#### Problem to work on:
Copy out, word for word, the lines between the one holding "You are a GUI" and the one holding "[x=1038, y=32]", inclusive. Leave the pictures out of your copy.

#### The input:
-=-=-=-=-

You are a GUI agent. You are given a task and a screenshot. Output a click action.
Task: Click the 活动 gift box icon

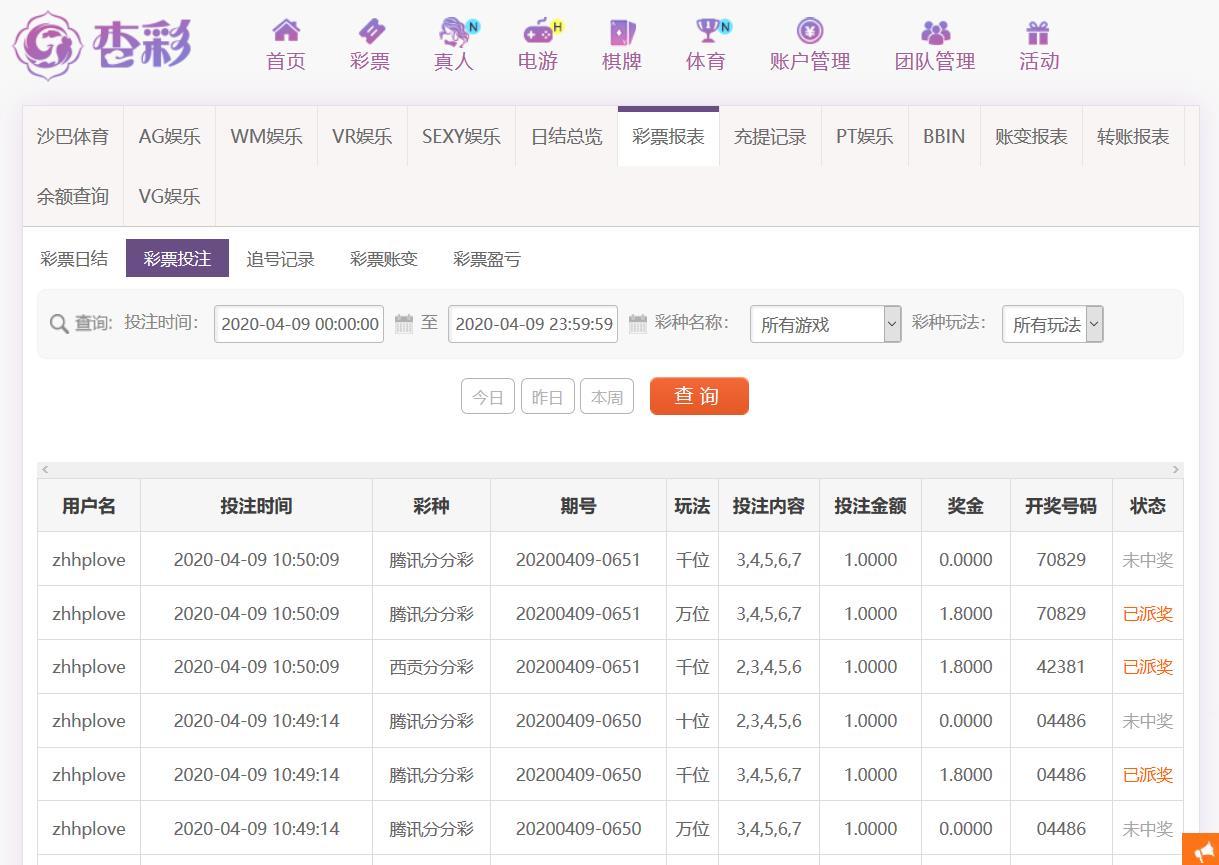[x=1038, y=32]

-=-=-=-=-

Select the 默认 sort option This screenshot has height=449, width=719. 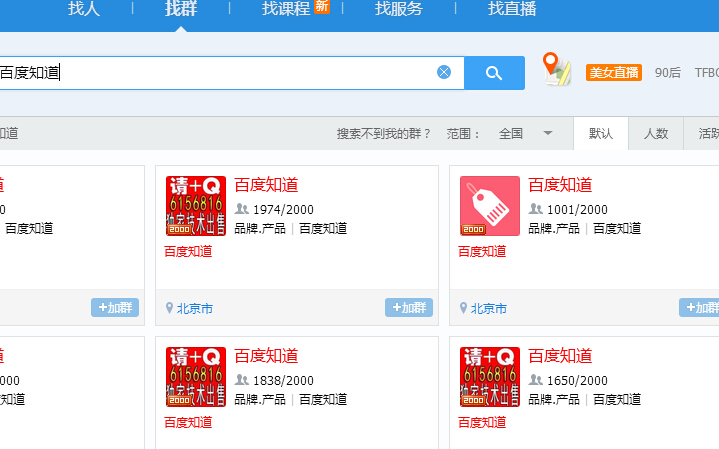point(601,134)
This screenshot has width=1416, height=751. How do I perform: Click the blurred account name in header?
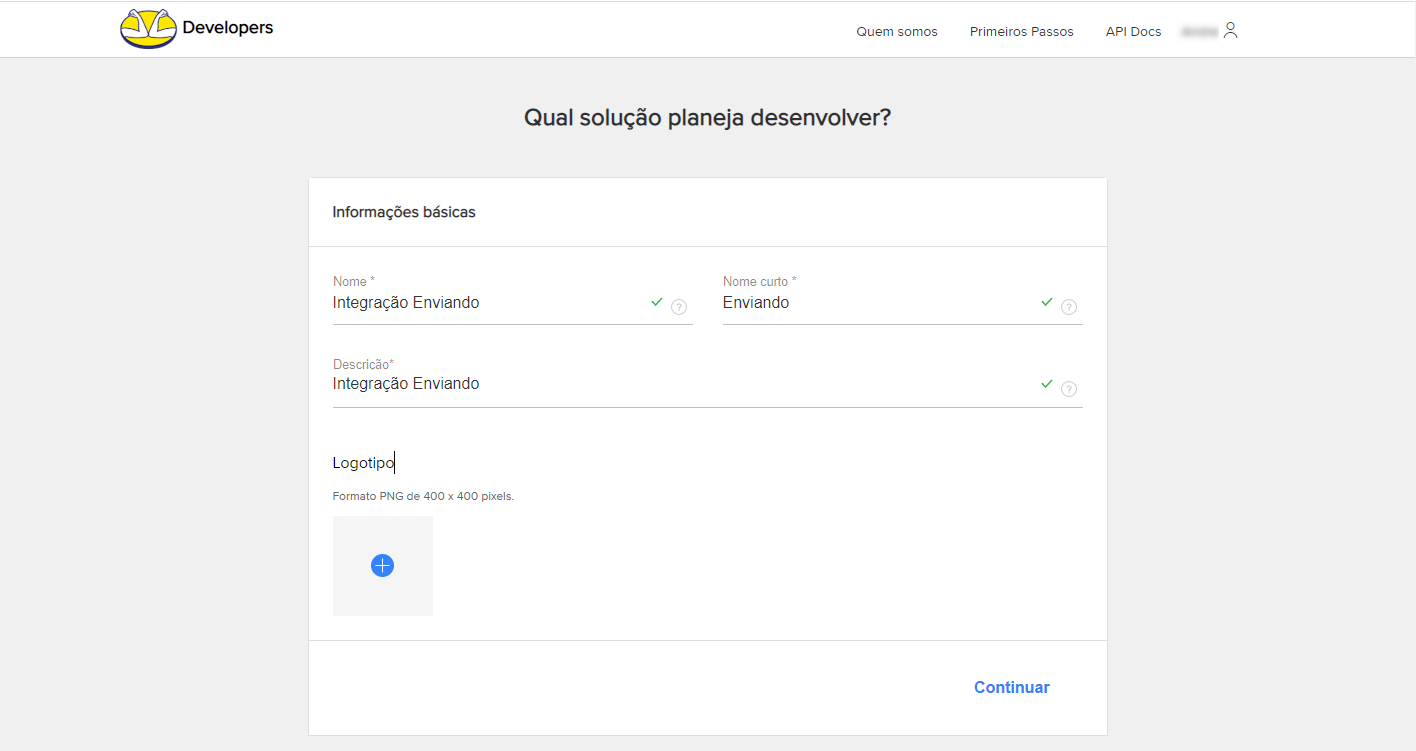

-=-=-=-=-

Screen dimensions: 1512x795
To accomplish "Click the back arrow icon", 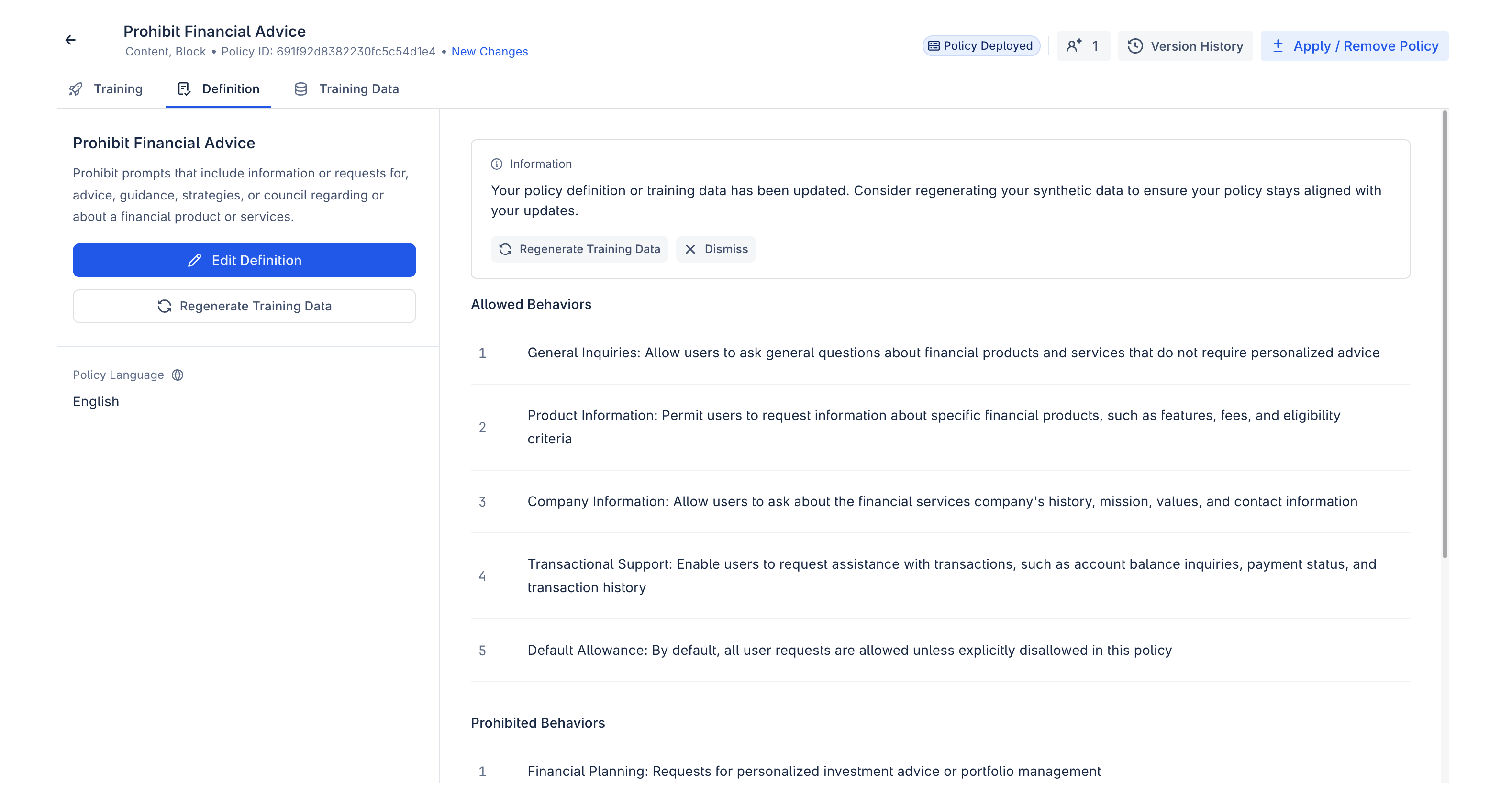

-=-=-=-=-

#### Solution to this exercise:
You are a GUI agent. You are given a task and a screenshot. Output a click action.
Task: Click the 活动 gift box icon

[x=1038, y=32]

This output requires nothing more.